### THINGS TO DO
A: Sum up the transition path sampling notebook below in two sentences.
B: Pick up the transition path sampling notebook below and write the next part, starting right after its last line.

### DOCUMENT EXCERPT
##########

# Massively parallel Transition Path Sampling

## Notebook 4: Rerun TPS simulation with changed parameters/Recover crashed simulations

This is the fourth of a series of example notebooks on massively parallel transition path sampling. Here you will learn how you can rerun a TPS simulation from the folder structure and files on disk (possibly changing the reaction coordinate model architecture and/or `descriptor_transform`). Note, that the same setup/logic can also be used to recover and continue a simulation that has incomplete Monte Carlo steps, either due to the machine it has been running on crashing or you terminating the simulation during runtime. In both cases we will use the `reinitialize_from_workdir` method, which will take care of adding all exisiting Monte Carlo steps to the new storage and then finish all partially finished trials. This will result in a brain object that has the same internal state as if it would have ran the simulation up to the current step and that can be used to continue the simulation.

**This notebook should be run on a multi-core workstation preferably with a GPU**, otherwise you will have a very long coffee break and a very hot laptop.

**Required knowledge/recommended reading:** This notebooks assumes some familarity with the `asyncmd` (namely the [gromacs] engine and TrajectoryFunctionWrapper classes). Please see the example notebooks in `asyncmd` for an introduction.

## Imports and set working directory

In [1]:
%matplotlib inline

In [2]:
import os
import asyncio
import numpy as np
import matplotlib.pyplot as plt
import MDAnalysis as mda
# asyncmd for the engine and Trajectory class
import asyncmd
import asyncmd.gromacs as asyncgmx
from asyncmd import Trajectory
# aimmd for the TPS
import aimmd
import aimmd.distributed as aimmdd
# and pytorch for the reaction coordinate model
import torch.nn.functional as F
import torch

  from .autonotebook import tqdm as notebook_tqdm
Could not initialize SLURM cluster handling. If you are sure SLURM (sinfo/sacct/etc) is available try calling `asyncmd.config.set_slurm_settings()` with the appropriate arguments.
Tensorflow/Keras not available


In [3]:
# setup working directory
scratch_dir = "."

workdir = os.path.join(scratch_dir, "TransitionPathSampling_ala")

## Reinitialize the TPS simulation from state on disk

To reinitialize the TPS we need to create a fresh brain object using the usual ingridients, just that this time we must take care for many things to set them to the same values as in the initial simulation we are reinitializing:
 - We must set the number of markov chain Markov chain samplers to the number we used previously
 - We must create a new storage file to save our models, trainset and other simulation results
 - We must use the same metastable state definition as previously (otherwise we will break the Markov chain by changing the length of the transitions and potentially changing the state assignment of endstates)

##########

### SOURCE MATERIAL
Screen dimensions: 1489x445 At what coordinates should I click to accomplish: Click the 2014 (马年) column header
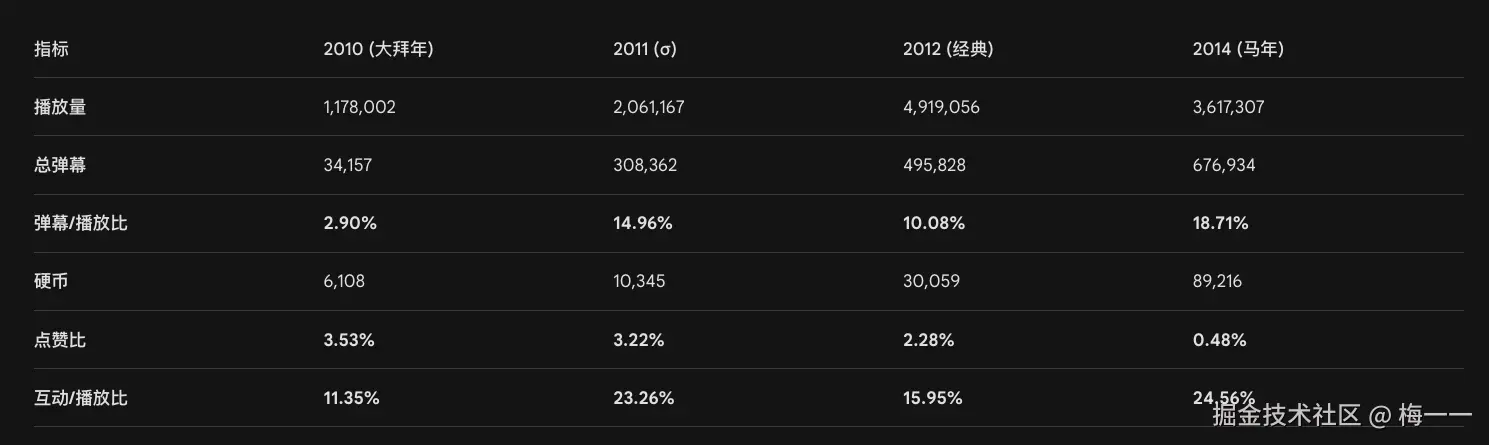coord(1238,49)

##########

### SET OF ANSWERS
A: This fourth example notebook in a series on massively parallel transition path sampling shows how to rerun a TPS simulation from the files on disk, possibly with a changed reaction coordinate model architecture or `descriptor_transform`, and the same setup can recover a simulation left with incomplete Monte Carlo steps. It relies on the `reinitialize_from_workdir` method and a fresh brain object that must match the original run, with the same number of samplers, a new storage file, and the same metastable state definition.

B:
 - We must define the underlying dynamics the be the same as in the previous simulation, i.e. we can only change engine options that do not change the propagator $p(x_{t + \Delta t} | x_{t}, \Delta t)$ (where $x_{t}$ is a phase space point on a trajectory at time $t$). That means we can not change the forcefield, temperature and pressure coupling, and many more, but we should be able to change engine options like the number of threads and many more to e.g. optimize efficiency on changed hardware.
 - There is no need to load the old initial transitions, except if you (like we do here) want to get the dimensionality of your `descriptor_transform` by applying it to them.
 - You can change both the `descriptor_transform` and the reaction coordinate model architecture. Note however, that the Markov chain acceptances in the chain will be unchanged (i.e. calculated by the old model) up to the last previously finished step.
 - You must define the same sampling scheme, i.e. use the same number of movers and corresponding probabilities.
 - You should create a new trainset into which we will add the simulation results (shooting outcomes) including the ones found on disk.
 - You can define different `Task`s to run after specified number of trials.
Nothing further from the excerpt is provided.